Activity, severity and progression of liver disease
NAFLD disease activity was assessed by pre-treatment serum ALT and AST values, severity by liver function tests, and fibrosis by calculation of Fib-4 scores and AST/platelet ratio indices (APRI). Progression was assessed by changes in these parameters over time.
Statistics
The descriptive statistics employed included means, medians and proportions with 95% confidence intervals. The frequency and distribution of demographic variables and clinical outcomes of interest were described by proportions and compared using chi-square test or F-test when warranted. Continuous variables (age, laboratory test results, etc.) were reported as means + SDs, medians and ranges, and were analysed using Student t-test or the non-parametric Mann–Whitney U test. Activity, fibrosis and progression were assessed by paired T-test and/or Wilcoxon signed-rank test. The prevalence of activity and fibrosis stage were expressed as a proportion of cases from the totals in each of the two groups. Ordinal logistic regression models were used to assess the joint contribution of key variables to the categorical classification. Two-sided P values less than 0.05 were considered statistically significant in all analyses.
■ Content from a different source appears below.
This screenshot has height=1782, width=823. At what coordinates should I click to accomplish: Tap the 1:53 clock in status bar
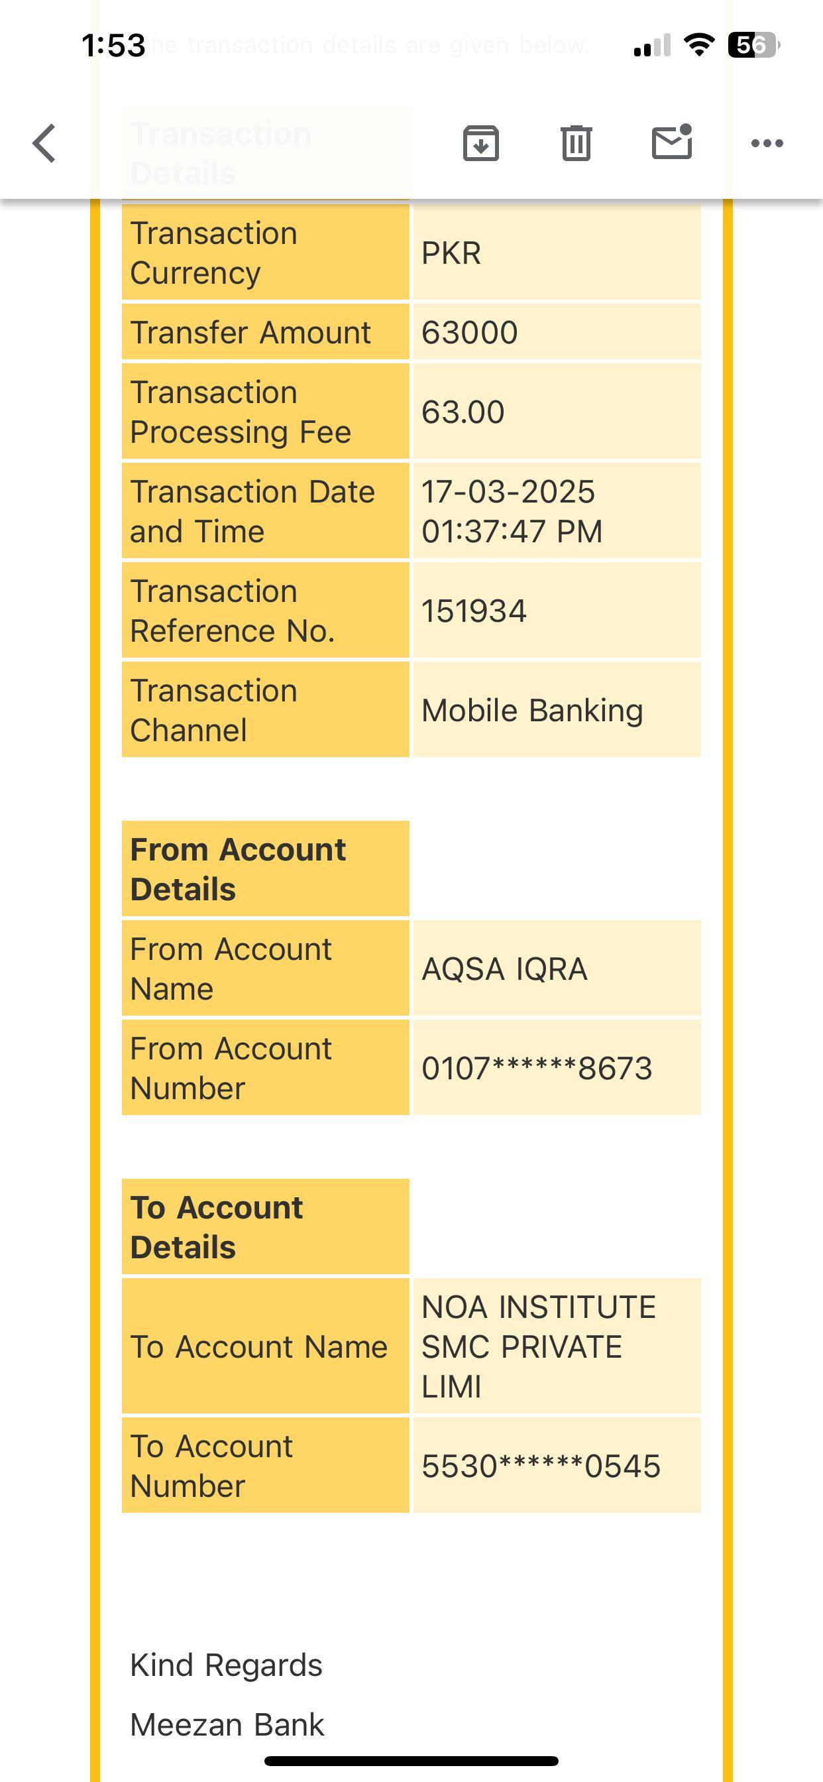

This study was approved by the University of Manitoba’s Health Research Ethics Board. Individual consents from patients in this retrospective analysis were not requested.
Results
Table 1 provides the demographic and laboratory findings in NAFLD/PBC and NAFLD alone patients on presentation to the clinic (baseline). The mean ages were 64 ± 12 and 64 ± 11 years respectively and 91% were female. CBCs and serum creatinine levels were similar in the two cohorts. As expected for PBC patients, NAFLD/PBC patients had higher serum ALP, GGT, IgG and IgM levels (P < 0.0001, respectively).
Table 1.
Baseline demographic and laboratory data in non-alcoholic fatty liver disease/primary biliary cholangitis and non-alcoholic fatty liver disease alone patients
| Variable (normal values) | NAFLD/PBC (N = 68) | NAFLD (N = 136) | P value | ||||
|---|---|---|---|---|---|---|---|
| Mean ± SD | Range | Median (IQR) | Mean ± SD | Range | Median (IQR) | ||
| Age | 64 ± 12 | 41–95 | 62 (55–73) | 64 ± 11 | 41–88 | 63 (56–74) | 0.86 |
| Female (%) | 91 | 91 | |||||
| Haemoglobin (140–180 g/L) | 131 ± 13 | 94–169 | 131 (123–141) | 134 ± 19 | 90–178 | 135 (126–143) | 0.35 |
| WBC (4.5–11 × 10E9/L) | 6.5 ± 1.9 | 2.6–13.1 | 6.5 (5.1–7.6) | 6.9 ± 2.3 | 3.1–15.9 | 6.45 (5.2–8.4) | 0.16 |
| Platelets (140–440 × 10E9/L) | 261 ± 78 | 90–561 | 272 (199–304) | 242 ± 82 | 47–496 | 233.5 (189–292) | 0.11 |
| Alkaline phosphatase (30–120 U/L) | 284 ± 196 | 43 891 | 207.5 (136–399) | 120 ± 123 | 34–1448 | 103 (77–135) | <0.0001 a |
| GGT (5–38 U/L) | 324 ± 318 | 20–2154 | 263.5 (132–404) | 145 ± 205 | 13–1283 | 79 (44–165) | <0.0001 a |
| Creatinine (35–97 µmol/L) | 71 ± 18 | 43–144 | 69 (58-79) | 73 ± 24 | 41–238 | 68 (58–82) | 0.64 |
| IgA (0.7–3.8 g/L) | 3.1 ± 1.5 | 0.07–7.32 | 2.87 (2.0–3.8) | 3.2 ± 1.7 | 0.77–8.37 | 2.96 (1.9–4.1) | 0.51 |
| IgG (6.9–16.2 g/L) | 15.2 ± 4.0 | 7.6–26.8 | 13.95 (12.2–17.7) | 11.5 ± 3.2 | 0.8–22.5 | 11.4 (9.3–13.6) | 0.0001 |
| IgM (0.6–2.6 g/L) | 3.6 ± 2.0 | 0.79–9.68 | 3.43 (2.0–4.7) | 1.5 ± 1.0 | 0.25–6.69 | 1.22 (0.8–1.7) | 0.0001 |
IgA, immunoglobulin A; IgG, immunoglobulin G; IgM, immunoglobulin M; IQR, interquartile range; NAFLD, non-alcoholic fatty liver disease; PBC, primary biliary cholangitis; WBC, white blood cell count.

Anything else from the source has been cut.